** Requirements **
Copy out the full passage below, about horseshoe crabs and the shorebird book MOONBIRD, word for word and unchanged.

Limulus evolved 350 million years ago during the Permian geologic period, predating even the age of dinosaurs. The horseshoe crab is 50 million years older than birds, and many, many times older than humans. What do horseshoe crabs have to do with a book about an amazing species of shorebird (rufa red knot) that is capable of flying 5,000 miles without stopping once, but is now threatened with extinction?

The answer relates to a John Muir quote that author Phillip Hoose employs as an epigram for one of the chapters in MOONBIRD: “When one tugs at a single thing in nature, he finds it attached to the rest of the world.” In MOONBIRD, Hoose shows us that amidst an era when microcomputer technology is now permitting bird watchers and scientists to uncover awe-inspiring data about migratory shorebird flight routes and flying abilities, these particular shorebirds -- who live their lives avoiding winter by migrating back and forth between specific feeding grounds in the northern hemisphere and the southern hemisphere – are rapidly falling victim to the same heavy bootprint of humanity that is marking the deaths of great mammals and so many other species.

The book’s namesake – B95 -- is a specific member of this shorebird species about which Hoose writes: “B95’s name – and fame – comes from the letter-and-number combination inscribed on an orange plastic flag fastened around his upper left leg. He is a perfectly formed male with a long bill and powerful chest. Throughout the course of his extraordinarily long life – about twenty years – scientists have captured and examined him four times, and observed him through binoculars and spotting scopes on dozens of other occasions. Because he is so old, and has survived so many difficult journeys, he has become the most celebrated shorebird in the world.

** Supplied material **
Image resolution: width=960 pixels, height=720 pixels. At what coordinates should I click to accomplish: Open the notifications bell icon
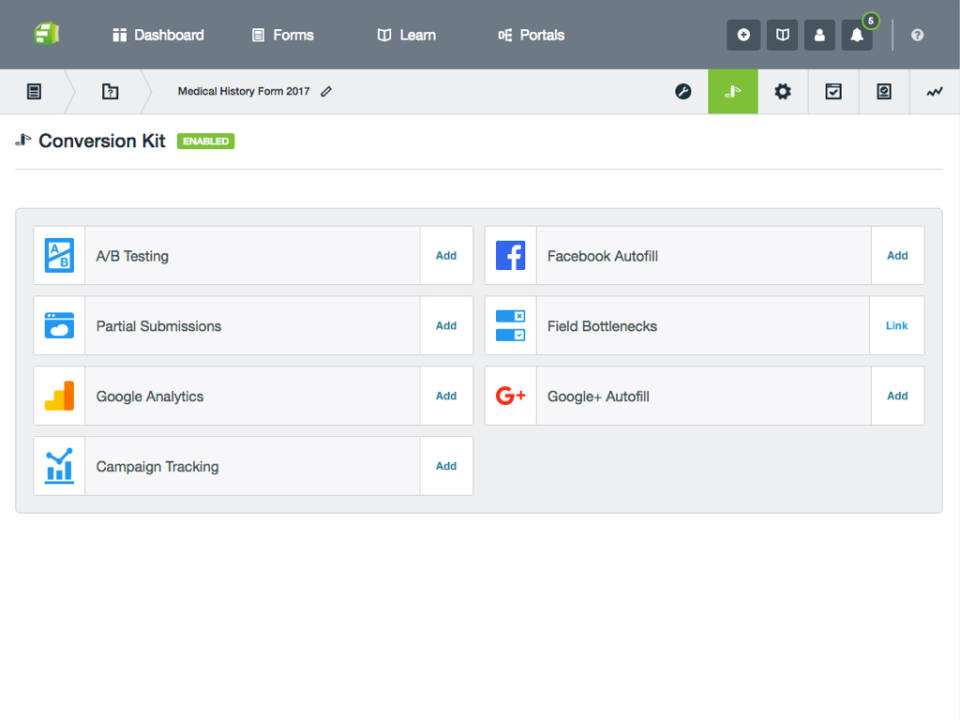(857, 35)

--

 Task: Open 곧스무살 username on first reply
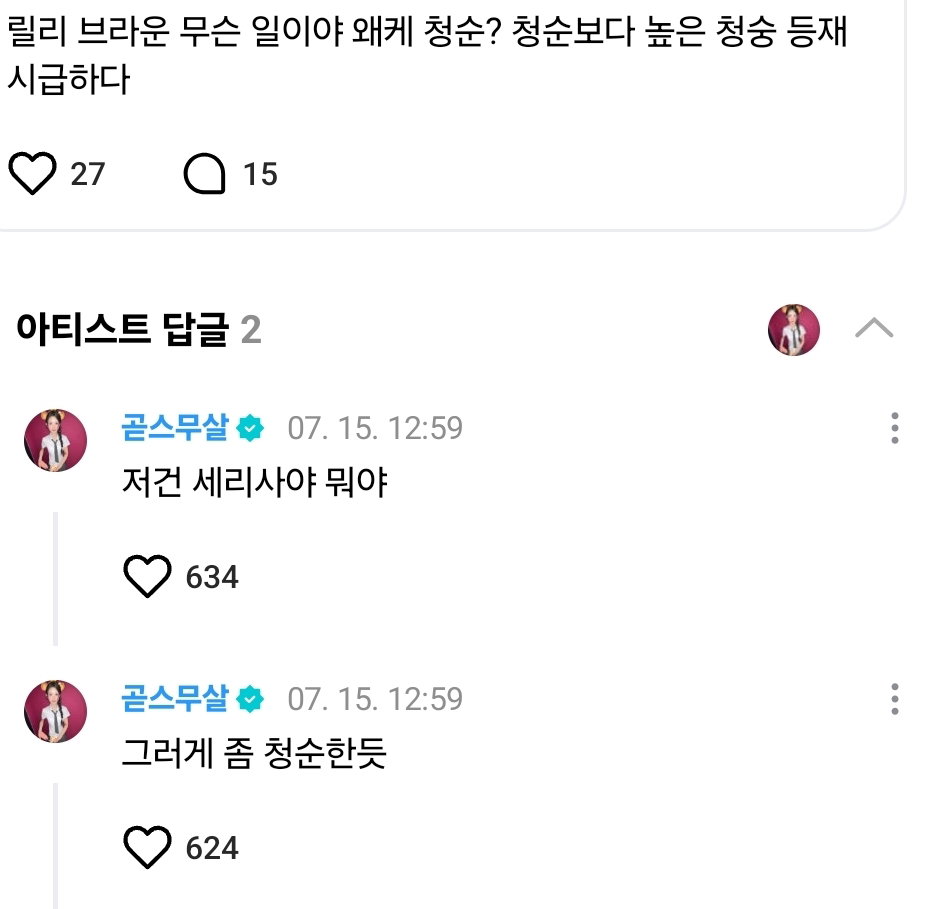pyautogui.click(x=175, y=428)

** Solution for this task **
Limulus evolved 350 million years ago during the Permian geologic period, predating even the age of dinosaurs. The horseshoe crab is 50 million years older than birds, and many, many times older than humans. What do horseshoe crabs have to do with a book about an amazing species of shorebird (rufa red knot) that is capable of flying 5,000 miles without stopping once, but is now threatened with extinction?

The answer relates to a John Muir quote that author Phillip Hoose employs as an epigram for one of the chapters in MOONBIRD: “When one tugs at a single thing in nature, he finds it attached to the rest of the world.” In MOONBIRD, Hoose shows us that amidst an era when microcomputer technology is now permitting bird watchers and scientists to uncover awe-inspiring data about migratory shorebird flight routes and flying abilities, these particular shorebirds -- who live their lives avoiding winter by migrating back and forth between specific feeding grounds in the northern hemisphere and the southern hemisphere – are rapidly falling victim to the same heavy bootprint of humanity that is marking the deaths of great mammals and so many other species.

The book’s namesake – B95 -- is a specific member of this shorebird species about which Hoose writes: “B95’s name – and fame – comes from the letter-and-number combination inscribed on an orange plastic flag fastened around his upper left leg. He is a perfectly formed male with a long bill and powerful chest. Throughout the course of his extraordinarily long life – about twenty years – scientists have captured and examined him four times, and observed him through binoculars and spotting scopes on dozens of other occasions. Because he is so old, and has survived so many difficult journeys, he has become the most celebrated shorebird in the world.